| Testo |
○ ○ ○ ○ ○
È il trucco antico del potere: negare i riti per negare i fatti

Chiamano pietà ciò che è strategia: all’alba, in un’area interdetta del porto di Porto Empedocle, le prime undici bare del naufragio del 13 agosto sono state sbarcate e benedette in fretta, lontano dai familiari e dallo sguardo civile. Il cordoglio ridotto a pratica amministrativa, per togliere voce alle domande.

La Prefettura ha smembrato il congedo: feretri dispersi tra Canicattì, Palma di Montechiaro, Grotte, Castrofilippo, Joppolo Giancaxio. Sull’isola restano 23 salme. Una madre somala chiede di riposare accanto alla figlia e al marito annegati a pochi metri dalla salvezza.

Sul traghetto Las Palmas viaggiavano anche 259 persone classificate “vulnerabili”: gravidanze, menomazioni, mutilazioni, i segni dei lager libici. Un ammiraglio ricorda che atti e direttive trattano le barche in rotta come affari di polizia: il soccorso ha cambiato asse. Ecco l’empietà: osservare, delegare, occultare.
○ ○ ○ ○ ○
| Righe |
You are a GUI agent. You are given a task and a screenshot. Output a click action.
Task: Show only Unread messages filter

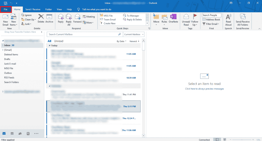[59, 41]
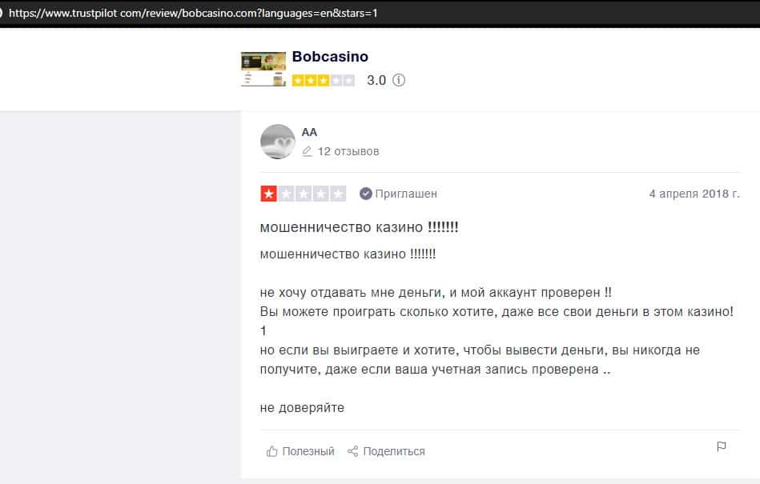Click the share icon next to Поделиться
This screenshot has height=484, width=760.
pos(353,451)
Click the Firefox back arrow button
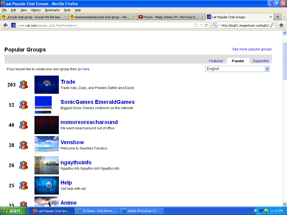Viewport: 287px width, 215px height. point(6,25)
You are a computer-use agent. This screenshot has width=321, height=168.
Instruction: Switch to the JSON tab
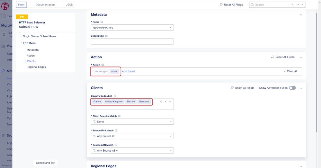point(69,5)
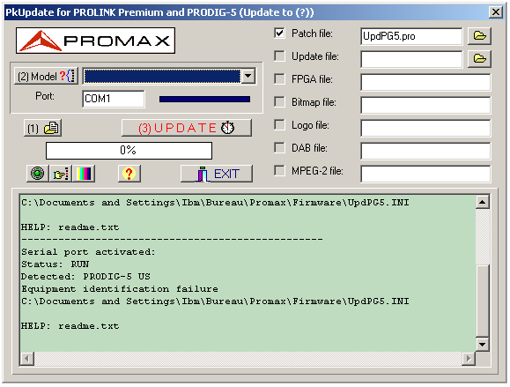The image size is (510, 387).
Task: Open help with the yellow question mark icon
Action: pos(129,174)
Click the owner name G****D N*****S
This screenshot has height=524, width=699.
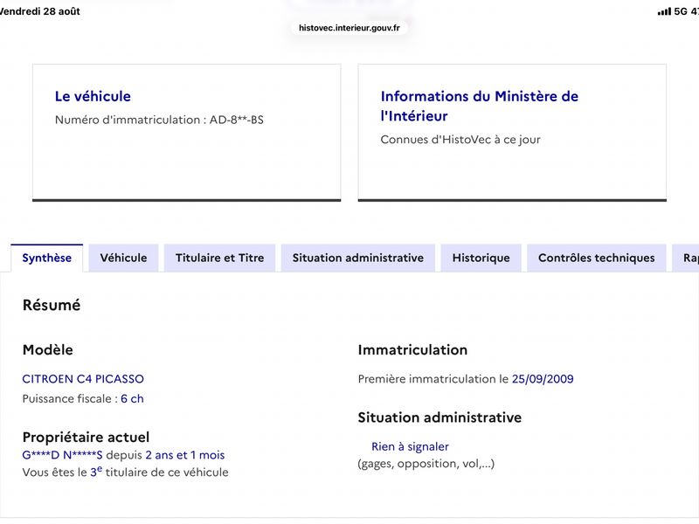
○ ○ ○ ○ ○
| Cosa si chiede |
• a. Rispondi a queste domande sul testo sul naufragio:
(i) In quale luogo sono state sbarcate le prime undici bare?
(ii) Quante salme restano sull'isola?
(iii) Quante persone classificate "vulnerabili" viaggiavano sul traghetto Las Palmas?
• b. Ricopia dal testo sul naufragio il passo da "La Prefettura ha" a "osservare, delegare, occultare.".
• c. Come riassumeresti il testo sul naufragio in due frasi?

| Risposte ai compiti |
• a.
(i) In un'area interdetta del porto di Porto Empedocle.
(ii) 23.
(iii) 259.

• b.
La Prefettura ha smembrato il congedo: feretri dispersi tra Canicattì, Palma di Montechiaro, Grotte, Castrofilippo, Joppolo Giancaxio. Sull’isola restano 23 salme. Una madre somala chiede di riposare accanto alla figlia e al marito annegati a pochi metri dalla salvezza.

Sul traghetto Las Palmas viaggiavano anche 259 persone classificate “vulnerabili”: gravidanze, menomazioni, mutilazioni, i segni dei lager libici. Un ammiraglio ricorda che atti e direttive trattano le barche in rotta come affari di polizia: il soccorso ha cambiato asse. Ecco l’empietà: osservare, delegare, occultare.

• c. All'alba, in un'area interdetta del porto di Porto Empedocle, le prime undici bare del naufragio del 13 agosto sono state sbarcate e benedette in fretta, lontano dai familiari; la Prefettura ha disperso i feretri tra vari comuni e sull'isola restano 23 salme. Sul traghetto Las Palmas viaggiavano anche 259 persone classificate "vulnerabili", e un ammiraglio ricorda che atti e direttive trattano le barche in rotta come affari di polizia.